The engine service has the following roles:
Role | Permissions |
---|---|
All Databases admin | Can do anything in the scope of any database. Includes all lower level All Databases permissions. Can show and alter certain cluster-level policies. |
Database admin | Can do anything in the scope of a particular database. Includes all lower level permissions. |
Database user | Can read all data and metadata of the database.
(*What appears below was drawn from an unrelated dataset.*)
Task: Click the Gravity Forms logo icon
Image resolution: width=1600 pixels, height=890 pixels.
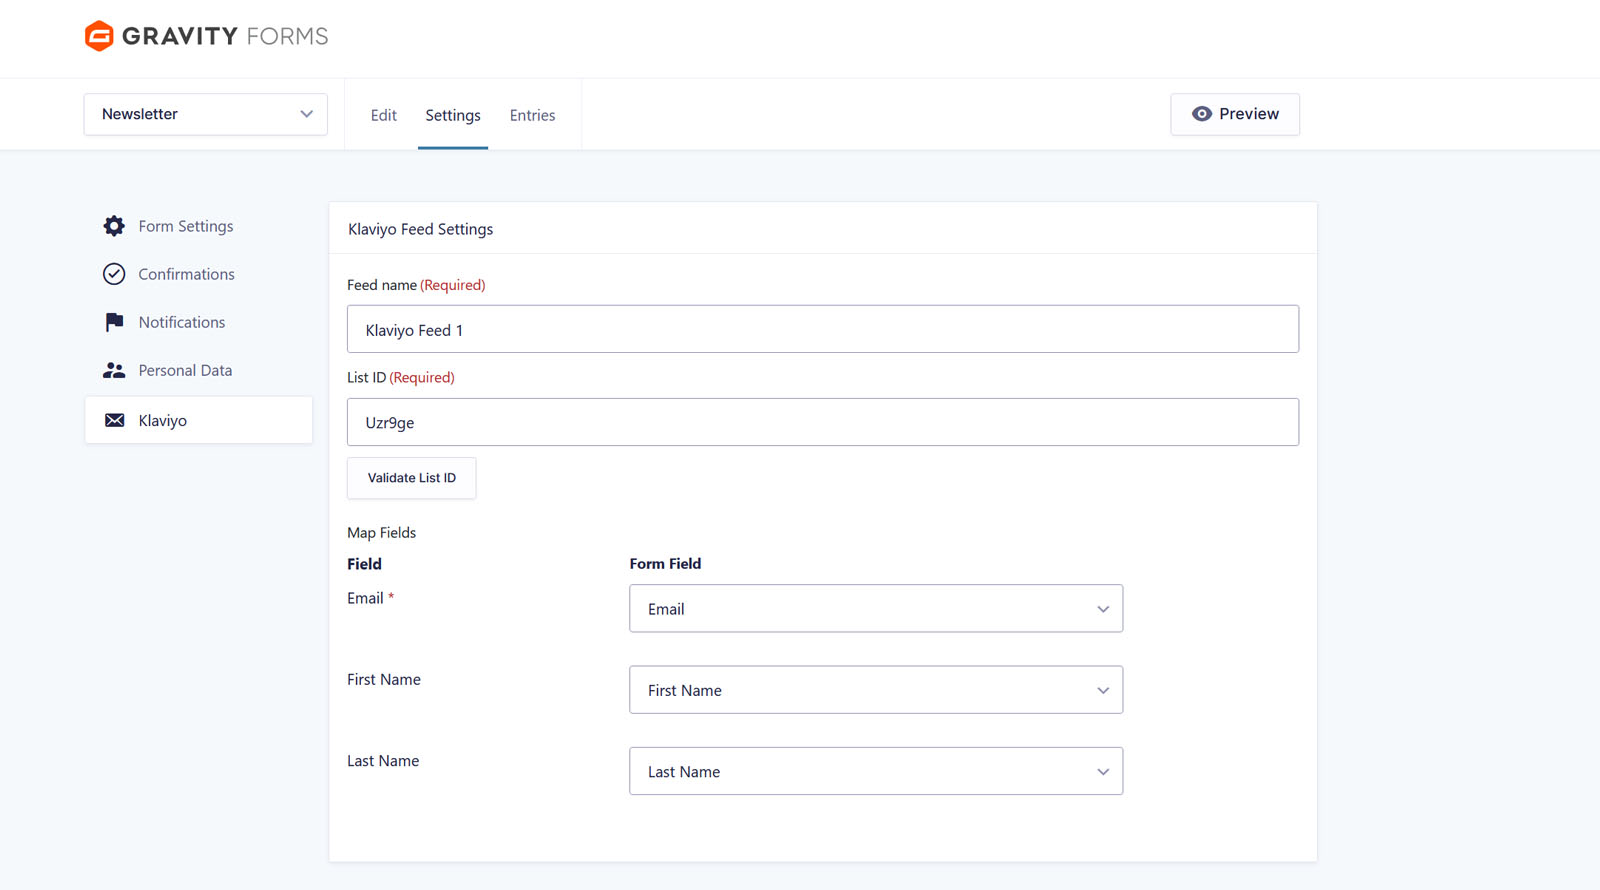Action: (x=99, y=36)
Additionally, can create tables and become the table admin for those tables, and create functions in the database. |
All Databases viewer | Can read all data and metadata of any database. |
Database viewer | Can read all data and metadata of a particular database. |
Database ingestor | Can ingest data into all existing tables in the database, but can't query the data. |
Database unrestrictedviewer |
Can query all tables in the database that have the RestrictedViewAccess policy enabled. |
All Databases monitor | Can execute .show commands in the context of any database and its child entities. |
Database monitor | Can execute .show commands in the context of the database and its child entities. |
Function admin | Can alter function, delete function, or grant admin permissions to another principal. |
Table admin | Can do anything in the scope of a particular table. |
Table ingestor | Can ingest data in the scope of a particular table, but can't query the data. |
To assign a database role, see managing roles and permissions.
Note
To grant a principal from a different tenant access to your cluster, see Allow cross-tenant queries and commands.